**SHORT TASK A:** Pick out every line in the entries that contains the word "options" and copy each one.

**TEXT BLOCK:**
— start —
Defragmenting a Mac Hard Drive: Is It Necessary?

Jan 13, 2014 - 36 Comments

Defrag a Mac drive Many Mac users who come to the platform from the world of Windows have become accustomed to defragging their PC hard drives from time to time, and thus the inevitable question arrises: do you need to defragment a Macs hard drive? The answer is usually no, you don’t need to defrag a Mac as part of a maintenance routine. We’ll explain why that is the case, but there are exceptions to this and we’ll discuss those too for users who may benefit from defragging.

What is disk defragging anyway?

If you’re confused already, here’s some quick background; disk fragmentation is the gradual inability of a file system to keep related data together, which results in increased hard drive activity as the drive has to seek out related data more often. The result is most often felt as decreased performance of the computer, and the resolution is a process called defragmentation, which basically just reorganizes the data so that related bits are grouped together.

Fragmentation in Windows vs OS X

Fragmentation is so common in the Windows world that the Windows operating system includes built-in defragmenting utilities, which has become a part of the typical maintenance scheme of most PC owners. Newer versions of Windows have generally improved on file fragmentation, but many longtime users continue to perform a regular defrag even if it has turned into a hocus-pocus maintenance routine, and the defrag ability remains intact in the newest versions of Windows, renamed from “Disk Defragmenter” to now be labeled as a more generic “Optimize Drives” function.

On the other hand, Mac OS X includes no such defragging tools or general drive optimizations (no, Repair Disk is not the same thing). One would assume that if Apple felt defragmenting a Mac drive was important enough, it would have included such a feature in the Disk Utility app of OS X, right? But it didn’t, and no such defrag option exists, which should give a pretty clear indicator that for the vast majority of Mac users, defragging an OS X drive simply isn’t a necessary task. There are several reasons for this, one being that the Mac OS X HFS Plus file system automatically defragments files on its own, in a process known as Hot File Adaptive Clustering (HFC). Additionally, many modern Macs ship with SSD, or Flash Storage drives, which don’t ever need to be defragged in general because they have their own maintenance process known as TRIM.

What about the exceptions? What Macs need to be defragged?
— end —
**RECORDS PROVIDED:**
— start —
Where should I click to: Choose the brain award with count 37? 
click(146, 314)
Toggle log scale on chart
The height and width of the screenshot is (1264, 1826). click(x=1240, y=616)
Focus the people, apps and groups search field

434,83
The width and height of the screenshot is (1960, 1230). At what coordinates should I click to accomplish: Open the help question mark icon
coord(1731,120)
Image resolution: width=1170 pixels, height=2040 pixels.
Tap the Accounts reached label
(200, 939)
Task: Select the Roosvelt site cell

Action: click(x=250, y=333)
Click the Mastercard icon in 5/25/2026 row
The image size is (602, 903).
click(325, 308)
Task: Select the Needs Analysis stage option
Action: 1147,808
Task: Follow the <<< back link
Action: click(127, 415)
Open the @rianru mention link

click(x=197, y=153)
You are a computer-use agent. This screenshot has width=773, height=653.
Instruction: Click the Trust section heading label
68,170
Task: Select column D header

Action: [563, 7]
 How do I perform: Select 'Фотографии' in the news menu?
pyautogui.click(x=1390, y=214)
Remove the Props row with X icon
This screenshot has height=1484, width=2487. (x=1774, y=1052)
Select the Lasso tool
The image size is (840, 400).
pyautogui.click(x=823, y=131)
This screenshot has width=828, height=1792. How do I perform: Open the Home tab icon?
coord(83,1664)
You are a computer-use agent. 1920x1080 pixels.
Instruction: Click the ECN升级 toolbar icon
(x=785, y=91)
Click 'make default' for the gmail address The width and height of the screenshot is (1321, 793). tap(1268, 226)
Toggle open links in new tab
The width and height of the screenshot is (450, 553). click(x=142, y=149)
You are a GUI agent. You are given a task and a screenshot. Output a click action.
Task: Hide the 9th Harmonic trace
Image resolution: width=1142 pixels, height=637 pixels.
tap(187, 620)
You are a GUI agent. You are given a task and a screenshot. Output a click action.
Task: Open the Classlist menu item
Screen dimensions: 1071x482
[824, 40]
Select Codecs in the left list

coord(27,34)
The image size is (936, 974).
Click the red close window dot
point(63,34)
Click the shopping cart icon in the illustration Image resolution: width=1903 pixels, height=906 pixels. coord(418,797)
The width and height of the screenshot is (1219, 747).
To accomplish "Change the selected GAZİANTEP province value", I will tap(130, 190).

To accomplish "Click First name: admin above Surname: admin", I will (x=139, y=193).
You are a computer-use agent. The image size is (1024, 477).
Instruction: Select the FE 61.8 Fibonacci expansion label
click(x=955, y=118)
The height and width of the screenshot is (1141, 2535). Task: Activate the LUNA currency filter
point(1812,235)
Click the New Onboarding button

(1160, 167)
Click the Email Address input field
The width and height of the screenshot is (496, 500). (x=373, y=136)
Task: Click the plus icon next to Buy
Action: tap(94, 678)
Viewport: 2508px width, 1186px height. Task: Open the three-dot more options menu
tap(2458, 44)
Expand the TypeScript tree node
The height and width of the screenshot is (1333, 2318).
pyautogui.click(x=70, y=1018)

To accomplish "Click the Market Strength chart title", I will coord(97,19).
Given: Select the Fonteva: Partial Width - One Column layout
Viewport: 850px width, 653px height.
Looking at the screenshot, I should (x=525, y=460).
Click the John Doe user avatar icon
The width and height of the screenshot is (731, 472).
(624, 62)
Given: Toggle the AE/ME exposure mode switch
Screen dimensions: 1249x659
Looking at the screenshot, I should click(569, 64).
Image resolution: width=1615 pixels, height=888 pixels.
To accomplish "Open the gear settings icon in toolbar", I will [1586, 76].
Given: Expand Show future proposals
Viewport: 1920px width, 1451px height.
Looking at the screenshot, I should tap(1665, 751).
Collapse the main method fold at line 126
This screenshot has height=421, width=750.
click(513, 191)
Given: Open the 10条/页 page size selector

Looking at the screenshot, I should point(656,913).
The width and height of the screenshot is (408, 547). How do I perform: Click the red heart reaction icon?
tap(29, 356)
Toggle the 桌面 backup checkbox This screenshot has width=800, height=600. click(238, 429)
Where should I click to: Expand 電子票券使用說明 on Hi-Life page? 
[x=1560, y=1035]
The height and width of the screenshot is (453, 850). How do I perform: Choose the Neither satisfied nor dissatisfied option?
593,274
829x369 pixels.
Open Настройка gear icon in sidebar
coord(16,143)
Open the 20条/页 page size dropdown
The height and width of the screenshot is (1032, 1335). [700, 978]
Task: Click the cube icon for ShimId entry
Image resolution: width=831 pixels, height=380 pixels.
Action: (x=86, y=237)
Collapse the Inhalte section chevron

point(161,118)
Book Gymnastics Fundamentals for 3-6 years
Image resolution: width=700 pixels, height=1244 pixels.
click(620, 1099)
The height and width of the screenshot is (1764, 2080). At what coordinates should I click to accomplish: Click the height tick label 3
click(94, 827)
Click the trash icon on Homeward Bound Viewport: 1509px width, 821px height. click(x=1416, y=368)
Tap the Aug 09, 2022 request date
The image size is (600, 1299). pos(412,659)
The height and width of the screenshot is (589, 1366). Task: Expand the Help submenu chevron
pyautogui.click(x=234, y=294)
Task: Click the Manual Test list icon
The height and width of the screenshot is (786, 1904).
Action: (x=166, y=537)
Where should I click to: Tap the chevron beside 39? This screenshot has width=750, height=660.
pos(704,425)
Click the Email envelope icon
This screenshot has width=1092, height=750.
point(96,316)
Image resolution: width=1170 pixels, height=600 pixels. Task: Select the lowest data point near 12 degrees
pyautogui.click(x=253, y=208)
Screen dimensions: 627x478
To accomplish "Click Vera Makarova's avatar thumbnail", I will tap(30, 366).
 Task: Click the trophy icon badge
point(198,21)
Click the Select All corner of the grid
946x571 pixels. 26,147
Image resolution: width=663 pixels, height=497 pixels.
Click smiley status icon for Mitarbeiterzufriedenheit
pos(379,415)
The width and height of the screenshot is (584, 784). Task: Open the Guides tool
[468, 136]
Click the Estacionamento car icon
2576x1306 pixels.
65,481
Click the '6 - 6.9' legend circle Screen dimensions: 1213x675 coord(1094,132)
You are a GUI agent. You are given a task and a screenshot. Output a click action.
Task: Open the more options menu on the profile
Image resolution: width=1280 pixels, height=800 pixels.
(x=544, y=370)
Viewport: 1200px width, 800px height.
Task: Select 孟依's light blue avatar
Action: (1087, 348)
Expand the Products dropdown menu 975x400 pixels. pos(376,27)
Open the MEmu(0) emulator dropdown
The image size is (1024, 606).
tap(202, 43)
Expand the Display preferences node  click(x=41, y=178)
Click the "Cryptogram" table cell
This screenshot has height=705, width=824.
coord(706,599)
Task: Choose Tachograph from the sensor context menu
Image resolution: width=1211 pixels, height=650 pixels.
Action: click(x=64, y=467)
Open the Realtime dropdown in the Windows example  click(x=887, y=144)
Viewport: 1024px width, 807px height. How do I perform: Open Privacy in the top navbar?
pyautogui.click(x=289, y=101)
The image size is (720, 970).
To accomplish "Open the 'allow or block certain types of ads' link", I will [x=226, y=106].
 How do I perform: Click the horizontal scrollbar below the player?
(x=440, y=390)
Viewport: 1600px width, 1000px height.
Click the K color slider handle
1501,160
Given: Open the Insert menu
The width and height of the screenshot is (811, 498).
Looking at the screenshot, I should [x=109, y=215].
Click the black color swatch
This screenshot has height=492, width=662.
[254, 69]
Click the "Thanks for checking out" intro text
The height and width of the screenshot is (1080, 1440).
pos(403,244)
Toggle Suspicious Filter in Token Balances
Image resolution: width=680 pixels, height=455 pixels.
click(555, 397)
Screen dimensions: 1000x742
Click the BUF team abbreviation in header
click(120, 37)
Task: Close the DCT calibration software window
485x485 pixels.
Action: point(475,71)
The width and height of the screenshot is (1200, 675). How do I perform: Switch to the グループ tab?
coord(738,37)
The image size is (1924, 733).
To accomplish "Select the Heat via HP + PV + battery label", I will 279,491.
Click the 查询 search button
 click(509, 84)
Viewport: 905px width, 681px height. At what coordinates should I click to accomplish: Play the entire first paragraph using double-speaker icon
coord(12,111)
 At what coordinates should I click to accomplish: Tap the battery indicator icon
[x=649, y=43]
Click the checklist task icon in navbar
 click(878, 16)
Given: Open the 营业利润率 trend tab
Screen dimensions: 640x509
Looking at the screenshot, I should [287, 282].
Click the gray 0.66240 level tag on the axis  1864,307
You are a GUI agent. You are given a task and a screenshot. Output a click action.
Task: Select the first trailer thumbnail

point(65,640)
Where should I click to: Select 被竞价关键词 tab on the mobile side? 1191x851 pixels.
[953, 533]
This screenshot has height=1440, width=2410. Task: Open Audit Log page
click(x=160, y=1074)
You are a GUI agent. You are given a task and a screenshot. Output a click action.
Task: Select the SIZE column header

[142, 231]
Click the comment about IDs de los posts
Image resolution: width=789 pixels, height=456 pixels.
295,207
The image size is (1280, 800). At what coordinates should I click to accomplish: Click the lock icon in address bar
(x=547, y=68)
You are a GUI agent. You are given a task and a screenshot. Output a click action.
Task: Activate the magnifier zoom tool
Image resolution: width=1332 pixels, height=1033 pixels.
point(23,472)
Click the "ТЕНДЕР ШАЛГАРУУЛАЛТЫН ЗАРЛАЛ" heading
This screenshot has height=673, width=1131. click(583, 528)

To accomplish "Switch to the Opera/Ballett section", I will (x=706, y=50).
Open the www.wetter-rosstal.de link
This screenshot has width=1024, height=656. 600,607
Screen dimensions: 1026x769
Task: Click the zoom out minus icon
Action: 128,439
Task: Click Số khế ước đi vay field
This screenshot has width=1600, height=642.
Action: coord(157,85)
— end —
**SHORT TASK B:** Condense the paragraph of the article that begins "On the other hand, Mac OS X includes" into a shorter version that keeps its main facts.

**TASK RESULT A:**
Viewport: 2508px width, 1186px height. Task: Open the three-dot more options menu
Task: Open the more options menu on the profile

**TASK RESULT B:** Mac OS X has no defragging tools or general drive optimizations, and Repair Disk is not the same thing. Apple put no defrag option in Disk Utility, which indicates that most Mac users don't need to defrag an OS X drive. One reason is that the HFS Plus file system defragments files on its own through Hot File Adaptive Clustering (HFC). Another is that many modern Macs ship with SSD or Flash Storage drives. These generally never need defragging because they have their own maintenance process, TRIM.